# Ga. Deputy Sheriff killed in off-duty automobile accident



## kwflatbed (Dec 29, 2004)

By Domonique Benn 



The driver of a logging truck says it wasn’t anything he could do to prevent a fatal accident involving a Richmond County deputy on his way home from work. It happened on River Road, also known as the Highway 56 spur. The area is known for heavy logging traffic. And as News 12 takes that some route with a truck driver, we’re on your side when it comes to driving on the same road with big trucks. 

"I done seen the worse and I done seen the safe ones," said George Washington, truck driver. George Washington has been driving trucks for nearly 40 years. 

We get a view of a trucker’s life: "This is River Road we’re on River Road right here," Washington said. Washington says River Road has heavy logging traffic. "He fully loaded," Washington said. And when you’re fully loaded, the longer your trailer is the more room truckers need. "He gone pull almost in the center of the highway before he turns," Washington said. 

And Marshall Jordan says that is exactly what he was doing, swinging his rig out far just to get it into his driveway. He just finished dropping a load off at the mill. "When I was coming in I looked up the road and there wasn’t anything coming. I swung out around the edge of the pavement to come in my driveway and once I get to the edge of the road, bam," Jordan said. 

31-year-old Richmond County Deputy Shane Hamilton was killed when his car ended up under the trailer of the truck. He was on his way home from work. 
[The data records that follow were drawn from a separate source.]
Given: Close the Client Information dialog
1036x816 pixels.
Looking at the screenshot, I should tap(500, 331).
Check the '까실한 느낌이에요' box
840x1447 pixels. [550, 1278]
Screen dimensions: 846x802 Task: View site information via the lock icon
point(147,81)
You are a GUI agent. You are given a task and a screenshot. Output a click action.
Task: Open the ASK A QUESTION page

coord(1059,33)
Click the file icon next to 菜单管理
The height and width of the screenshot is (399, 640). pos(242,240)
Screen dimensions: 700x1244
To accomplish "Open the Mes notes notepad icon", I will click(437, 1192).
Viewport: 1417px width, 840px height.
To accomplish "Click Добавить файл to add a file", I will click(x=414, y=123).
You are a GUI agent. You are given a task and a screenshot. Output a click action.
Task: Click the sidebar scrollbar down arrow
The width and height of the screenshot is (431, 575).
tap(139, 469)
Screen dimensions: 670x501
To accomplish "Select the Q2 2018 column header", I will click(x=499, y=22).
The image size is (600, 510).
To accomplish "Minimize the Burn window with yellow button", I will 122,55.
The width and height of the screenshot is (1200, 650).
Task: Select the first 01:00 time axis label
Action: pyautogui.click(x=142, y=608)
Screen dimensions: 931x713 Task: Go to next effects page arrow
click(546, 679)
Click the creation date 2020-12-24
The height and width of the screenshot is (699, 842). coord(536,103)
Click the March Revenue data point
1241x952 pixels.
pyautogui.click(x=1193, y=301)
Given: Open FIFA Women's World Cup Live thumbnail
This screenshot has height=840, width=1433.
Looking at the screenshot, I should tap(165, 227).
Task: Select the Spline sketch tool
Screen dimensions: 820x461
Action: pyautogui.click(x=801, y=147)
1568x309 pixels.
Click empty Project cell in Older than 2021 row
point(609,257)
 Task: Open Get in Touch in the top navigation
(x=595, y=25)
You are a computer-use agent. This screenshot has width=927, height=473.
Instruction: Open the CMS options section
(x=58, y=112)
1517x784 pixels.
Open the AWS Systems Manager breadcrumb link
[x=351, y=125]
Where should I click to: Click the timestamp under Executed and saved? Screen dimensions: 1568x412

"I saw oh, Lord it done happened here," Jordan said. "Wasn’t anything I could do because it happened so quickly I didn’t even see no car coming." George says he has had so many close calls. "Slow down, give truck respect, cause you can’t win, you cannot win with a truck," Washington said. And while the cause is still unclear, it’s a wake up call for all. The autopsy results are not back on Deputy Hamilton. Another truck collided after the initial wreck. That person was not hurt. State patrol says they are still investigating and haven’t issued any citations at this time.


----------